Monday, June 12, 2006

My first cooking class!

Geez, you'd think someone like me would have been taking cooking classes all along. For some reason, I just haven't made the time. But I am now! I signed up for a six week course on "preserving." That means sausages, smoking, pickles, cheeses, jams, etc. The first class was on Saturday, and we were making sausages for smoking/drying. Eight students, and an entire pig! It had already been broken down, but we were using incredibly fresh, organic pork to make saucisson sec, spanish chorizo, salted air-dried ham, molasses-cured ham, lamb bresaola, and duck prosciutto (among other things). I was elbow-deep in pork fat for quite some time. It was a blast, though because everyone else had taken classes with Culinary Communion before, I felt a little outside the circle. I'm sure that will change over the course of the course. What surprised me the most was that as part of the five-hour session, we also cooked ourselves lunch -- roasted leg of lamb with a honey/garlic/cream sauce, braised artichokes, blanched asparagus and garlic curls, with pre-prepped ratatouille and mushroom/fennel/artichoke salad. So after about five hours of sausage talking and making, we all sat down to a substantial meal. Wow! It was energizing and exhausting.

Rose and sweet potatoes?

Sorry I've been remiss in keeping this up. Time for a little catch-up (catsup??). Grilled pork chops -- salted with a nice dry rub for two days since they were over an inch thick. Sweet potato puree, and a Chinook Rose of Cab Franc. What a combination! Everything tasted better together. And I've gotten into roasting/grilling heads of romaine lately. Very nice just rubbed with olive oil and salt, then drizzled with a good balsamic vinegar.
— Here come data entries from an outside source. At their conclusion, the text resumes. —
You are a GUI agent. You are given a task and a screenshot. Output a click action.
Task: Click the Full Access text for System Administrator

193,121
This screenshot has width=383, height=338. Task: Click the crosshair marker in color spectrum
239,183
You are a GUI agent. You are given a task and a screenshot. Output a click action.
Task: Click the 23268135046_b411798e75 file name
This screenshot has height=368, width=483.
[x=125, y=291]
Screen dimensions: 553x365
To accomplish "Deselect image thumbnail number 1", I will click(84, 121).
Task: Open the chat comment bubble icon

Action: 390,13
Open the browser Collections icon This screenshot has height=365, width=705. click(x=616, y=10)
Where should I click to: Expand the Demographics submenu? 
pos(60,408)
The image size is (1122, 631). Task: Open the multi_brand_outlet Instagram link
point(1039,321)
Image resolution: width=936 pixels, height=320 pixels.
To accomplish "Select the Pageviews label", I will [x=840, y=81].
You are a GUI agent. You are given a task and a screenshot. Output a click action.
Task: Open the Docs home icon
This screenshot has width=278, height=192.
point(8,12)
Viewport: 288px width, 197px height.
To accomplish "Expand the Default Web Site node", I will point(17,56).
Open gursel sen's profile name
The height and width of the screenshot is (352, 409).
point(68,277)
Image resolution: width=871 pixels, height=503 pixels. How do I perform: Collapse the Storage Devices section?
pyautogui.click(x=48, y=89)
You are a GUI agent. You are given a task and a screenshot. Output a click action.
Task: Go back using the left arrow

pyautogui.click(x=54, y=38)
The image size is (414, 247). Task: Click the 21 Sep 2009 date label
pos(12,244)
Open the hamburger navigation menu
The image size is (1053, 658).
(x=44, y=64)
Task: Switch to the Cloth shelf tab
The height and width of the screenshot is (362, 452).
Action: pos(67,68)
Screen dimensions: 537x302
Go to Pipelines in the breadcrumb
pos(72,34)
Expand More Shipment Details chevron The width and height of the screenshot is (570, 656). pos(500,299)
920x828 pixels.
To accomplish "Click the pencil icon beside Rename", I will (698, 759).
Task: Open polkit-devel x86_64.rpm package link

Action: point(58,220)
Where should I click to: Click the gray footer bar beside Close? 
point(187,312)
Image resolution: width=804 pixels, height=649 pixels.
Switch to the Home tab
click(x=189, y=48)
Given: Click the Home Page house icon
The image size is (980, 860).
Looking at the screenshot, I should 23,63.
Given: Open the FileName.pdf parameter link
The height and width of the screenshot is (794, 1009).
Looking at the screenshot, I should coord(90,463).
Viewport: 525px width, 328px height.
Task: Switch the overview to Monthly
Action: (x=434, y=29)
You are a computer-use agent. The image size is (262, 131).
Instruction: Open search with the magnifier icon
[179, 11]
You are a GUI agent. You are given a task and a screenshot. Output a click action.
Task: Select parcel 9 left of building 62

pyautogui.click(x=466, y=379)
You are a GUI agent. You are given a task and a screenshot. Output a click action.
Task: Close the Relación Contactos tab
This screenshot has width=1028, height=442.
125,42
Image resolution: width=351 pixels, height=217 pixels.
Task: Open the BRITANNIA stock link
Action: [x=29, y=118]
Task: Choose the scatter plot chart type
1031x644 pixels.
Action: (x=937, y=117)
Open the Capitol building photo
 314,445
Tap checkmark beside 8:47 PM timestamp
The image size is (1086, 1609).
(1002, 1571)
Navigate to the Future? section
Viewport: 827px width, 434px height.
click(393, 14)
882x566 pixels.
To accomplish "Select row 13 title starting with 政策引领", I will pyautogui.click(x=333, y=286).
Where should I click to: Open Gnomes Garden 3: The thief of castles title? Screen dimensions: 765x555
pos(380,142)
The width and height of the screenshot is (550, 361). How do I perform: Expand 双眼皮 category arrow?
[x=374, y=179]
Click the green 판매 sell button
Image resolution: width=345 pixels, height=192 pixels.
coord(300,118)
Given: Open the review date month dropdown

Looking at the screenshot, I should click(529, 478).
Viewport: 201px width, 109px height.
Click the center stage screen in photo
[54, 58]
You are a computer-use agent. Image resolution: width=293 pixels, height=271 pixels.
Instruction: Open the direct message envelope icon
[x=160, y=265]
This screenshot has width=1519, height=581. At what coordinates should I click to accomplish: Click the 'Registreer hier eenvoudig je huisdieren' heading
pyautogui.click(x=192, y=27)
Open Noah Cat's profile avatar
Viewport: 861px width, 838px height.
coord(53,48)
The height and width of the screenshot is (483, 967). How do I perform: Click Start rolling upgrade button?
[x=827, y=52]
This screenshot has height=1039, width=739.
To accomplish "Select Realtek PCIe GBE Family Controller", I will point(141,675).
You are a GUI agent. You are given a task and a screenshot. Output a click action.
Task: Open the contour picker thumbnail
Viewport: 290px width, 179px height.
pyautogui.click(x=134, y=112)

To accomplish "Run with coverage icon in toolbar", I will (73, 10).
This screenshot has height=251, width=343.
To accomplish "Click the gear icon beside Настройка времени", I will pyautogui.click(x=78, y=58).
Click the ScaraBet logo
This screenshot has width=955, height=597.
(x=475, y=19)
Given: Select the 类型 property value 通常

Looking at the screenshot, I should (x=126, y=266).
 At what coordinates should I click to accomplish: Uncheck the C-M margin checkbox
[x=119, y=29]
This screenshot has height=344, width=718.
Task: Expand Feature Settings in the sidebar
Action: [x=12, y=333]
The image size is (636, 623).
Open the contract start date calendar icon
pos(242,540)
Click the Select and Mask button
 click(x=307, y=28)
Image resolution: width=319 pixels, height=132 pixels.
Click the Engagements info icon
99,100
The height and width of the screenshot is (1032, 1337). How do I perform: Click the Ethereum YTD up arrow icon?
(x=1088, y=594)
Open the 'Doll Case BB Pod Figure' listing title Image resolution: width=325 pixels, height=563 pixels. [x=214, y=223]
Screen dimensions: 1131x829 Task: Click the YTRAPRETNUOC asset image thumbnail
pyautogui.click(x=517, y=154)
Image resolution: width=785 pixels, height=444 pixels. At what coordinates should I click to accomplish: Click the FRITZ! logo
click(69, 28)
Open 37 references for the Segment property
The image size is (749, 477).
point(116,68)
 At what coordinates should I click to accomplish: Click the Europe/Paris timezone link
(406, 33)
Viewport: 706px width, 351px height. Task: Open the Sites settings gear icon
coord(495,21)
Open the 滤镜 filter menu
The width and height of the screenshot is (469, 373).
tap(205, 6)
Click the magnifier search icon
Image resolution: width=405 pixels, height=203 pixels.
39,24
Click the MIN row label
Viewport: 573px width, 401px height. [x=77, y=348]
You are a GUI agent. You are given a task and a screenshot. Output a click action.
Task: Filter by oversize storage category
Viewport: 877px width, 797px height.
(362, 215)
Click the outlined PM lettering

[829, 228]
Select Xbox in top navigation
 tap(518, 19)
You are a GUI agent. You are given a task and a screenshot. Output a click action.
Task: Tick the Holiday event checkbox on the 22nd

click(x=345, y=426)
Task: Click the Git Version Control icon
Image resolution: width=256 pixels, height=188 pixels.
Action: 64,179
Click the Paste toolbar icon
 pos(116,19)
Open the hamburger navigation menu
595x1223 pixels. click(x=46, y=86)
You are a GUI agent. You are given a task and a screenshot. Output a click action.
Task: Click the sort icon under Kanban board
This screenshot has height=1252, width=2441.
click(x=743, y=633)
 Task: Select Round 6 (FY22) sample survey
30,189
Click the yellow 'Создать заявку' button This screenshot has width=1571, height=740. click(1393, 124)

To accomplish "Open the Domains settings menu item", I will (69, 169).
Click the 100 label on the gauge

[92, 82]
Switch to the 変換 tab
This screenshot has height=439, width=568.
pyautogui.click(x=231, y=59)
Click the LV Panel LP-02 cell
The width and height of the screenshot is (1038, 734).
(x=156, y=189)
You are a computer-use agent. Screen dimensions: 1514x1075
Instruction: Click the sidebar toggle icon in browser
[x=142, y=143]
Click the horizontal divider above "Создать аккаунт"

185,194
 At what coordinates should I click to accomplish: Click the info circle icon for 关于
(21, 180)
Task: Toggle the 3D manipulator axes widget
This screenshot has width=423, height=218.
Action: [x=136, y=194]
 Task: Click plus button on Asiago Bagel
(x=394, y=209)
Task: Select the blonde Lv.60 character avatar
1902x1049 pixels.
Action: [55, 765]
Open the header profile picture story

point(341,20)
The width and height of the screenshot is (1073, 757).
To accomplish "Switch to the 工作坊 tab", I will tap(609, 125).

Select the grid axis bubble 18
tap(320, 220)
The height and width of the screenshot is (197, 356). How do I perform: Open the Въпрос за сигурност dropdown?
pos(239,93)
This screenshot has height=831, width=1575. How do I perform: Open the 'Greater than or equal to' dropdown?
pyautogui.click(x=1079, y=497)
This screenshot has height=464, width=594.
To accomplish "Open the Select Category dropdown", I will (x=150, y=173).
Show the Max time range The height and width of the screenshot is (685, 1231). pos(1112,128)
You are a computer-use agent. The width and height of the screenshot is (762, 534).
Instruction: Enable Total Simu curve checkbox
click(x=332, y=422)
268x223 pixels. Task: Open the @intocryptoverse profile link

They go great with almost anything, rack of lamb last Friday. Wrapped some asparagus in foil with some sliced baby Walla Walla sweet onions to go with both, and it was a pretty quick dinner based on stuff that was already sitting in the fridge. (Yes, I do consider a rack of lamb a pantry staple sometimes :) Two things we are really liking this time of year are those baby Walla Wallas and fresh garlic. With the garlic, you don't have to peel it, just chop up the whole thing. That's what I used in the eggs I talked about last week. Also great with some shrimp and capers for a quick picatta sauce over angel hair pasta.

Tuesday, June 06, 2006

Scrambling eggs

I'm currently reading Julia Child's memoirs, and something in there about scrambling eggs made me do it twice (Sunday and today). I've got lots of fresh herbs begging to be used out on the balcony, so I made "Scarborough Fair" eggs. Parsley, sage, rosemary, and thyme, of course, and a teaspoon of chopped fresh young garlic (you use the whole head, no skins to remove), and a couple of tablespoons of sweet spring onions for six eggs. This time of year is just the best when the brand new Walla Walla sweet onions come in, with the tops still attached. Anyway, sweat the garlic and onion over low heat in some clarified butter in a nonstick pan. Whisk the eggs gently with a fork. Add a couple of tablespoons of heavy cream and a couple of tablespoons of the chopped mixed herbs to the eggs along with salt and pepper (I prefer to use white pepper in this). Add the eggs to the pan and patiently cook them very gently, using a spatula to move them around until they are in soft curds and as firm as you like them. With some steamed asparagus and a couple of slices of tomato, it's a very nice brunch for two.